Reply with the data below, repeated exactly in full.
▼▼▼
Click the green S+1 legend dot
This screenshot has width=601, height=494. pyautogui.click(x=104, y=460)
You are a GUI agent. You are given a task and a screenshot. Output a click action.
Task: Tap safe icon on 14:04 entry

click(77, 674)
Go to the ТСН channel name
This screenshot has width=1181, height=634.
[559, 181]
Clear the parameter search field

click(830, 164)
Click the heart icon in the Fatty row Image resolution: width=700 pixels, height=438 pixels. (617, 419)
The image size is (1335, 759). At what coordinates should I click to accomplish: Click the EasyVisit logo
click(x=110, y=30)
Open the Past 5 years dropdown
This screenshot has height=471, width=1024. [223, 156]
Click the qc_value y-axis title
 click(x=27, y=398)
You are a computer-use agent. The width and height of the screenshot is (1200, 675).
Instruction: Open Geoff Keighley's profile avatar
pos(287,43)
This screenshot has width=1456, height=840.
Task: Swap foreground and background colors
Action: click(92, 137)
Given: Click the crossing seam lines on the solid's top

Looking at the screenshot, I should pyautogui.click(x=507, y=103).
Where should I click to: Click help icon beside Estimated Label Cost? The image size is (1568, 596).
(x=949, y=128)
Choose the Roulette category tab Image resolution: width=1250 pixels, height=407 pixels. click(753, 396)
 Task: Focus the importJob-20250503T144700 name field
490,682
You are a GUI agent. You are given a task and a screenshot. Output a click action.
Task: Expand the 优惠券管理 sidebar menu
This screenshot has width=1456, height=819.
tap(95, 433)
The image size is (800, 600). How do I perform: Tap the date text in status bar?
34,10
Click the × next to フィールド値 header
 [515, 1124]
▲▲▲
▶ **Exercise answer**
Click the green S+1 legend dot
This screenshot has width=601, height=494. pyautogui.click(x=104, y=460)
You are a GUI agent. You are given a task and a screenshot. Output a click action.
Task: Tap safe icon on 14:04 entry

click(77, 674)
Go to the ТСН channel name
This screenshot has width=1181, height=634.
[559, 181]
Clear the parameter search field

click(830, 164)
Click the heart icon in the Fatty row Image resolution: width=700 pixels, height=438 pixels. (617, 419)
The image size is (1335, 759). At what coordinates should I click to accomplish: Click the EasyVisit logo
click(x=110, y=30)
Open the Past 5 years dropdown
This screenshot has height=471, width=1024. [223, 156]
Click the qc_value y-axis title
 click(x=27, y=398)
You are a computer-use agent. The width and height of the screenshot is (1200, 675).
Instruction: Open Geoff Keighley's profile avatar
pos(287,43)
This screenshot has width=1456, height=840.
Task: Swap foreground and background colors
Action: click(92, 137)
Given: Click the crossing seam lines on the solid's top

Looking at the screenshot, I should pyautogui.click(x=507, y=103).
Where should I click to: Click help icon beside Estimated Label Cost? The image size is (1568, 596).
(x=949, y=128)
Choose the Roulette category tab Image resolution: width=1250 pixels, height=407 pixels. click(753, 396)
 Task: Focus the importJob-20250503T144700 name field
490,682
You are a GUI agent. You are given a task and a screenshot. Output a click action.
Task: Expand the 优惠券管理 sidebar menu
This screenshot has width=1456, height=819.
tap(95, 433)
The image size is (800, 600). How do I perform: Tap the date text in status bar?
34,10
Click the × next to フィールド値 header
 [515, 1124]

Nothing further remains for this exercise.